Do they always have to take their cue from Sandy Brown? Ouch, sorry Blues.
A world-class facility for this city, they extol. A wonderful opportunity to grasp the nettle and move forward into the Millennium, they proclaim. To be the envy of the entire planet with a symbol of footballing ecumenism hitherto unprecedented.
What drivel. What bland, banal, sound bite opportunism. So devoid of any grasp of reality and so ignorant of and so misleading to the folk they are paid and/or elected to represent, it really is difficult to know where to begin discrediting it. Though I could certainly start by dispelling the myth of those idyllic shared Italian stadia where the contrasting home-truth reality is that those fanatical Milan and Turin tifosi would readily swap their grandmothers eye teeth for a separate home of their own. And may well yet do so.
There is no question that this city needs a new world-class facility where multifarious events can be staged. Nor that our magnificent waterfront is the ideal stage to site such a venue. Let, however, the city guardians build this potential jewel independently of our two football clubs. Let them put their money where their Mersey Tunnel mouths are. A 40,000 plus facility may not be economically viable but a 25,000 one surely is. Its mere location in such a world famous setting would guarantee its viability to attract the very best events be they rock, pop, opera or whatever. Enough public money has already been ploughed into our coffers - with more public and private funding to come - to make such a facility a long overdue necessity. I want to see a 4 hour Bruce Springsteen concert in this city as desperately as anyone. So does Bruce.
And besides, if Manchester is good enough for multiple stadia then so is our beloved city.

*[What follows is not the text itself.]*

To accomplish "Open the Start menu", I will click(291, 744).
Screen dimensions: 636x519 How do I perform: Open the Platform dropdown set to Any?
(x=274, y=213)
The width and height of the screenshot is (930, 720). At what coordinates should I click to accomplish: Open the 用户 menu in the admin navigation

In the meantime, it is surely an affront to every Liverpool citizen that our paid and elected representatives should be attempting to enforce the co-operation of our two football clubs to realise such a prospect. Such petty thinking and meddling in our footballing affairs is both tawdry and unwelcome. Our football clubs are not merely convenient vehicles to carry the ulterior aspirations of ultimately small-minded power and money brokers. Rather they and the homes in which they dwell are the source of a footballing heritage that truly is unique, truly is special - and one which has taken more than a hundred years to become an integral part of the people and the fabric of the great area to which we all belong.

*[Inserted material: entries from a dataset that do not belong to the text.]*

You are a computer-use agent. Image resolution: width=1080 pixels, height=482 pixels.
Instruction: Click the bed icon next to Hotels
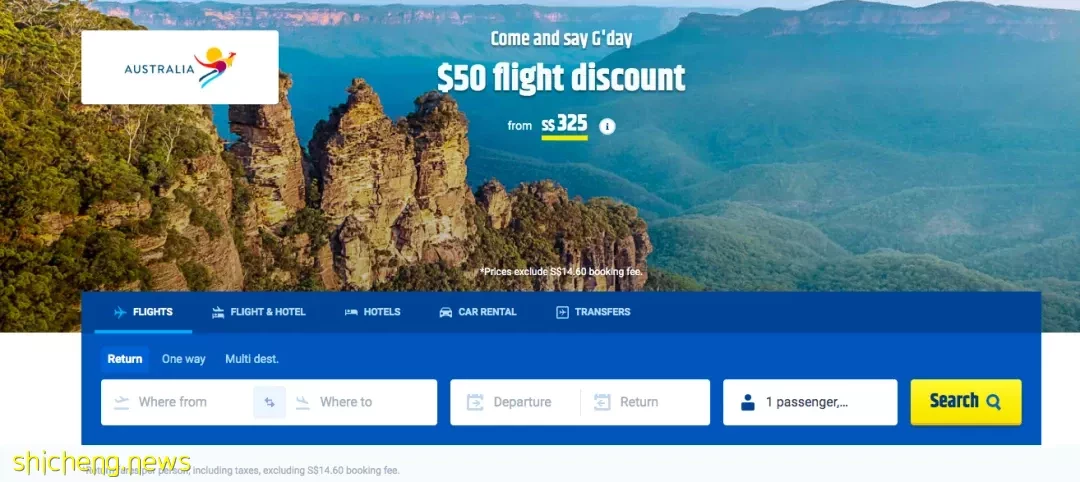click(x=351, y=312)
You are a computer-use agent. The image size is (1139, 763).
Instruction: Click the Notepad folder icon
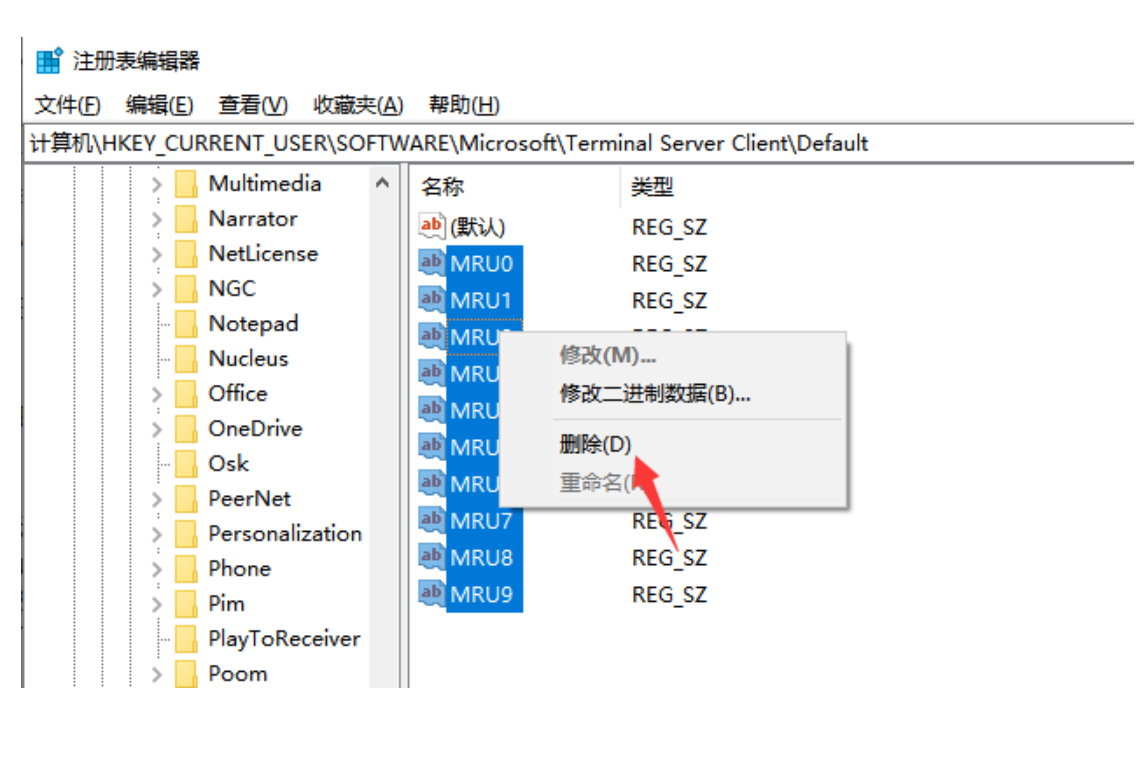pyautogui.click(x=186, y=324)
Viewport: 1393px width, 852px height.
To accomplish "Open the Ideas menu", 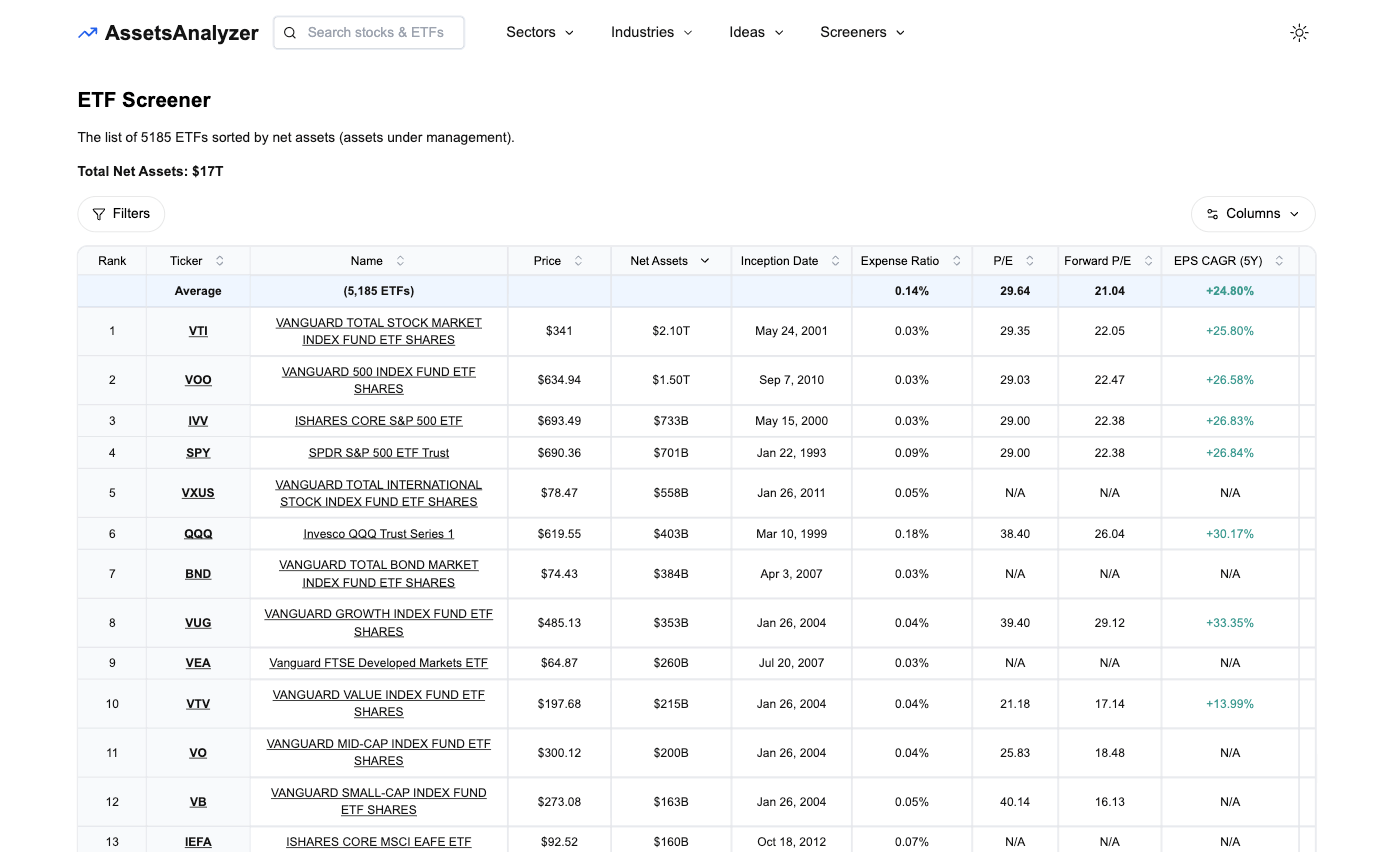I will click(x=756, y=32).
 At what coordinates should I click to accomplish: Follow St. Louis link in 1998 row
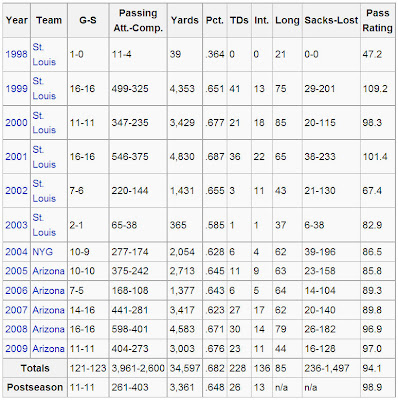(x=44, y=54)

You don’t simply cast all that aside and hope to set up something akin to it overnight on the banks of a river. Dear Lord above bless us and preserve us from such ransackers! Indeed, rather than mortifying the faithful Red and Blue legions with ridiculous propositions to destroy such integrity with a shared stadium, should not those same guardians of our city be working alongside the clubs to ensure that the city’s two existing world famous stadia are either expanded or rebuilt to reflect the international standing of their two glorious incumbents?

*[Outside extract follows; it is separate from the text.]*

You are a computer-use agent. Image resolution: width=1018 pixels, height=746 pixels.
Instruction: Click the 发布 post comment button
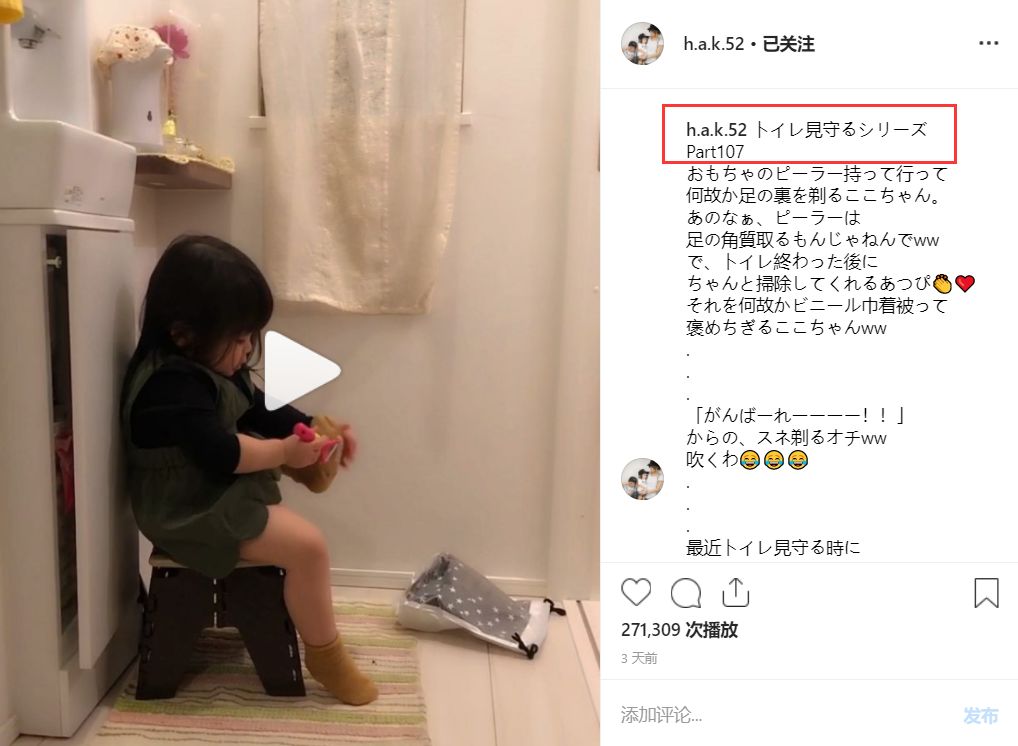[980, 715]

I shall be the first to admit I still wince at the impending prospect of my beloved Anfield crumbling to the ground. Forty-five years attendance tends to invoke such depth of emotional attachment. Most practising Reds and Blues, I suspect, feel similar pangs concerning the respective passions of their lives. And yet conservation is not the issue here. Any more than sweeping innovation. Nor is this about the modernist versus the traditionalist. Why, it is not even really about new stadia. No, what this entire affair is really concerned about is the question of just what it is the football clubs in our city stand for. Who and what it is they represent. Just why do they exist. And the bottom line is that if those outsiders currently poking their snouts around in the undergrowth don’t happen to care or understand precisely what that entails or how much it means to those who cherish it, then I would say this to them. Kindly shove off with your egotistical, political and commercial aspirations and don’t come back until you’ve grasped it.